- _Texte fourni_:
§
Pour le débat, nous pourrions encore évoquer, dans les difficultés à prendre en compte : l’effet malencontreux d’une circonscription unique du pays entier.

Les élus, dans ces conditions se trouvent peut-être moins représentants de leurs électeurs auxquels ils auraient priorité à rendre des comptes, que représentants vassaux du parti qui les a adoubés et placés en position éligible. Dans cette condition, l’aptitude à se hisser à un rang éligible peut prendre le pas sur celle d’une légitimation par le service d’élu d’une population.

Nous pourrions, comme il a été dit lors de la discussion qui a suivi l’intervention très éclairante de l’invité du jour, faire mention de dispositifs régulateurs juridiques qui veilleraient à borner les tendances très inégalitaires d’une économie de marché débordante. Ainsi d’une mise en place de quelque chose qui ressemblerait à ce qui en France relève de l’Autorité de la Concurrence, et de la Haute autorité pour la transparence de la vie publique.

Peut-être pourrions-nous ajouter aux opérateurs identifiés de la fracturation avec la conférence de notre invité, l’opposition voire les répulsions réciproques d’une bipolarité culturelle entre la constellation du monde « haredi » et la galaxie des « hilonim ».
§
- _Jeu de données_:

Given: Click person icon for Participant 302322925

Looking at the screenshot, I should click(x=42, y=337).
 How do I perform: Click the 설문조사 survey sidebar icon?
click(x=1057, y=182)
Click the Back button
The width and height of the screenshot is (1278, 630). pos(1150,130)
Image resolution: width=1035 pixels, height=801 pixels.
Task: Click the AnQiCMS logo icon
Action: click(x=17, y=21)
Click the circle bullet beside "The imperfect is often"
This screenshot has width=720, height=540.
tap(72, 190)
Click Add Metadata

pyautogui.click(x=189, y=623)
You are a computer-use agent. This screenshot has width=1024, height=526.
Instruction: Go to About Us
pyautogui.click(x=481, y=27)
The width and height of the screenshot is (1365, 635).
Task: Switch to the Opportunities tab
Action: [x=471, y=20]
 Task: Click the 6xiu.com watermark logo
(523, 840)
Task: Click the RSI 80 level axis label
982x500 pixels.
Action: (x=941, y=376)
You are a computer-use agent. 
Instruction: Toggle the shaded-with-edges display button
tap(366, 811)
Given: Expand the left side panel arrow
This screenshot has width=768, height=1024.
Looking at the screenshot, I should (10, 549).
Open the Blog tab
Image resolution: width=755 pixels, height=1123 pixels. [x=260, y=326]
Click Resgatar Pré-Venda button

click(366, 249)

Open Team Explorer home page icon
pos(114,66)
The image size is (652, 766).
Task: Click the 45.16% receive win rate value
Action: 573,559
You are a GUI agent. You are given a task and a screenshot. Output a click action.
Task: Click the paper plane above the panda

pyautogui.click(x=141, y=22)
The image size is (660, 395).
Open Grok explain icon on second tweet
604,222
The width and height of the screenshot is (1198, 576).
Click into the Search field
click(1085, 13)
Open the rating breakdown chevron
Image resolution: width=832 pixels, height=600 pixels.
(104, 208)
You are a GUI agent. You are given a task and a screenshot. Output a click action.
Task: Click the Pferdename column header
§
- _Tâches à réaliser_:
A. Traduisez en anglais cette phrase du texte fourni : « Pour le débat, nous pourrions encore évoquer, dans les difficultés à prendre en compte : l’effet malencontreux d’une circonscription unique du pays entier. »
B. Réécrivez le passage du texte fourni qui commence à "Pour le débat, nous" et se termine à "d’élu d’une population.", en y remplaçant "élus" par "députés".
C. Prolongez le texte sur la circonscription unique et les facteurs de fracturation en rédigeant la suite à partir de sa dernière phrase.

- _Réponses aux tâches_:
A. For the debate, we could also mention, among the difficulties to be taken into account: the unfortunate effect of a single constituency covering the entire country.

B.
Pour le débat, nous pourrions encore évoquer, dans les difficultés à prendre en compte : l’effet malencontreux d’une circonscription unique du pays entier.

Les députés, dans ces conditions se trouvent peut-être moins représentants de leurs électeurs auxquels ils auraient priorité à rendre des comptes, que représentants vassaux du parti qui les a adoubés et placés en position éligible. Dans cette condition, l’aptitude à se hisser à un rang éligible peut prendre le pas sur celle d’une légitimation par le service d’élu d’une population.

C.
C’est là une source de dissentions qui peut encore amplifier les fractures socio politiques, les aspirant, les instrumentalisant, et les re-sémantisant sur un domaine porteur alors de ruptures qui dépasseraient une phénoménologie des simples « tangages » de l’exercice démocratique. Et, par ce fait, véhicule de forces destructrices moins jugulables.

Peut se faire ressentir, ici, l’absence de ce qu’avait su identifier dans les années de naissance du sionisme, un homme tel Ahad Ha’am, son mouvement les Bneï-Moshé, et ses camarades de HaShiloah, Haïm Bialik, et Yosef Klausner.

Resté sur la touche des référents fondateurs du sionisme, et dont la revisitation mériterait d’être faite aujourd’hui. Une dimension « spirituelle » au projet sioniste, négligée dans les urgences politiques de la réalisation de son projet. Mais qui – maintenant – pourrait se révéler d’un grand recours de réflexion dans la reconstruction d’un liant éthico pratique qui maintiendrait ensemble les différents courants de la démocratie ouverte israélienne. Ce pourra faire l’objet  d’un Atelier sur ce sujet ultérieurement.